Matthew Piziak
Matthew Piziak

Reputation: 3520

Should asynchronous requests to a RESTful API have a separate URI?

Consider a web API with a method that takes a long time. The client can either make a synchronous request and wait for the response, or make an asynchronous request and receive the standard 202 Accepted response and a status link.

Under RESTful semantics, should these two options exists as two separate URIs, or should they be the same URI with an option for asynchronicity in the header parameters?

Upvotes: 6

Views: 2361

Answers (2)

madarinho
madarinho

Reputation: 97

I would separate it to different URLs considering those reasons (I'm sure others will find more):

  • It will enable separating the operation to different methods, classes or even services.
  • It will be easier to cancel one of them when desired. e.g. moving all async processing from REST to messaging queue.
  • Less spaghetti inside your code.

Upvotes: 0

Phil
Phil

Reputation: 2313

They dont necessarily need to have seperate URLs.

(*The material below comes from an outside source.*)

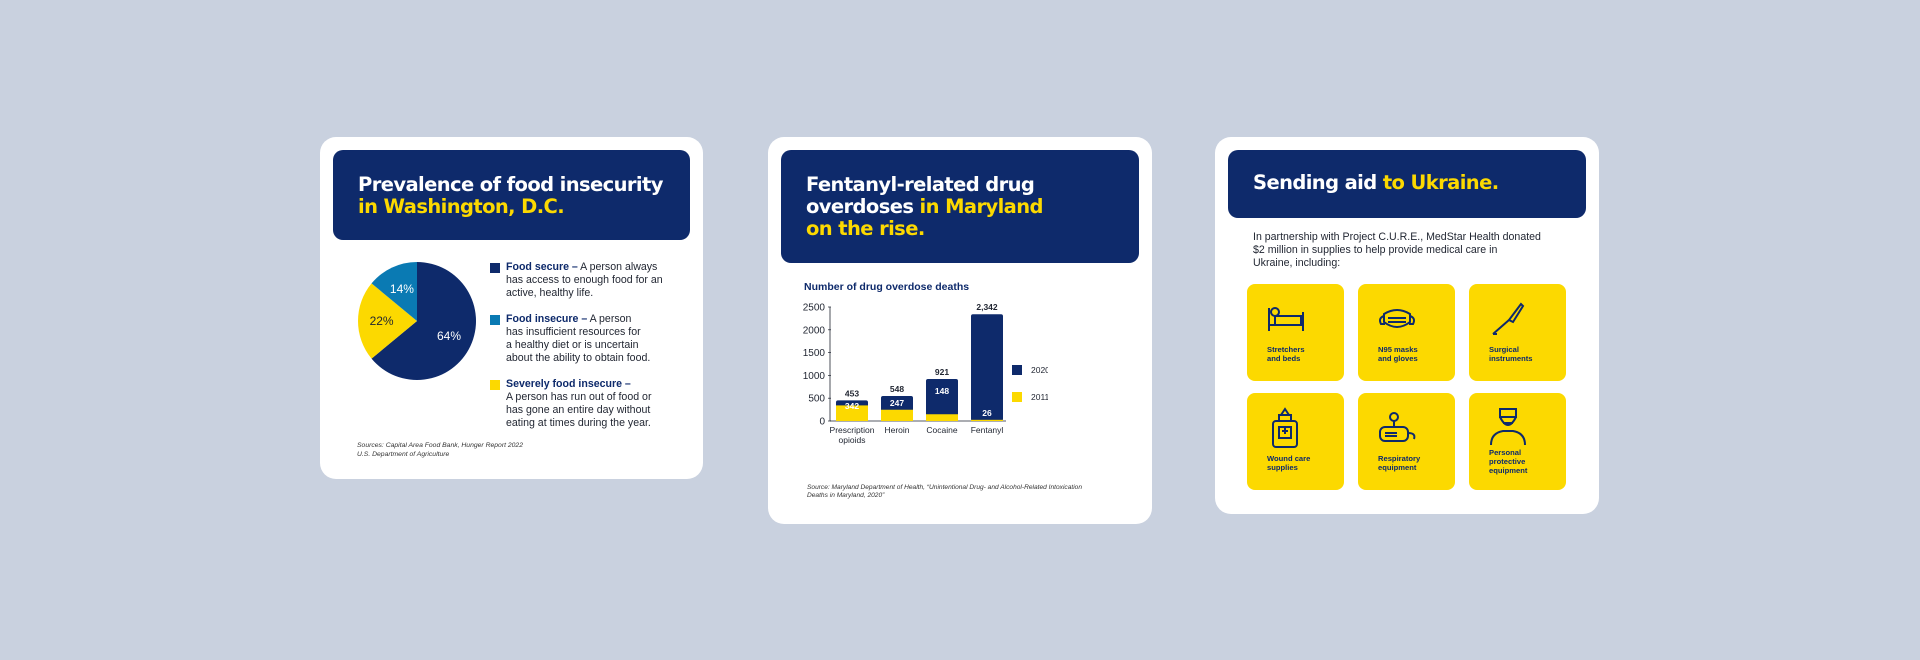 The image size is (1920, 660). I want to click on first-aid-bottle-icon, so click(1285, 428).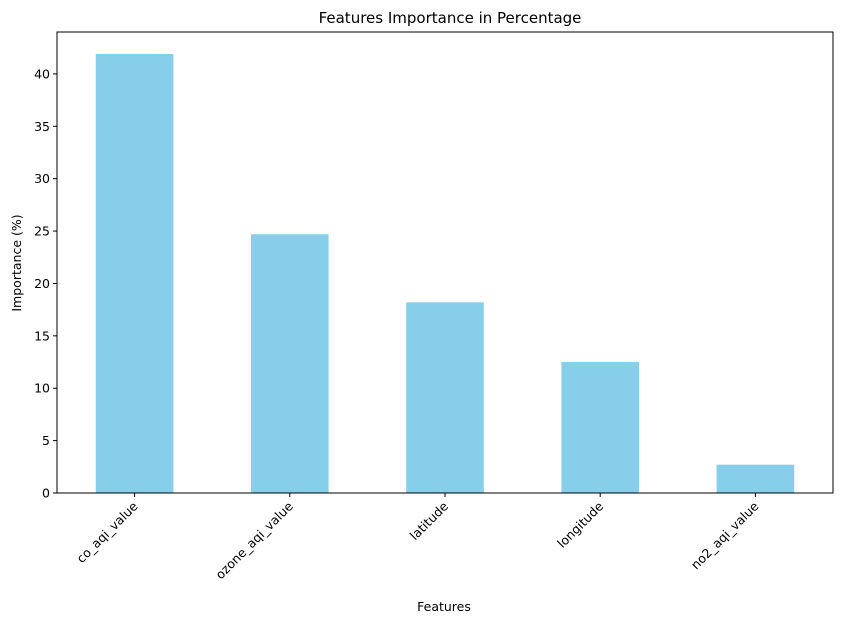  I want to click on y-tick-label: 40, so click(42, 74).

It is up to you how your RESTful service operates and responds. A request is defined by:

  1. Request Type
  2. URL (including params)
  3. Headers
  4. Payload

Standards exist on the Request Type (e.g. PUT vs POST) and some of the Headers (e.g. Caching). The payload format can also be defined by the Content-Type headers. However, there are no particular REST related rules which say you must use some URL structure. Obviously it needs to be a valid URL but it's structure is entirely up to you as the service developer.

If you want to give the choice to the caller whether to process it synchronously or asynchronously, I would go for different URLs for clarity.

e.g.

  • /some/dir/service1?process=async
  • /some/dir/service1?process=sync

Note: I am using forward slashes here to denote pseudo directory names for clarity reasons, but even this is not technically a necessity.

You can also use custom headers if you want, but you need to define the API yourself.

If you want to make the async/sync choice on the server side (maybe based on current server load), you could implement both in a single url. You should make sure that your API has clear documentation so that developers are aware of both response formats.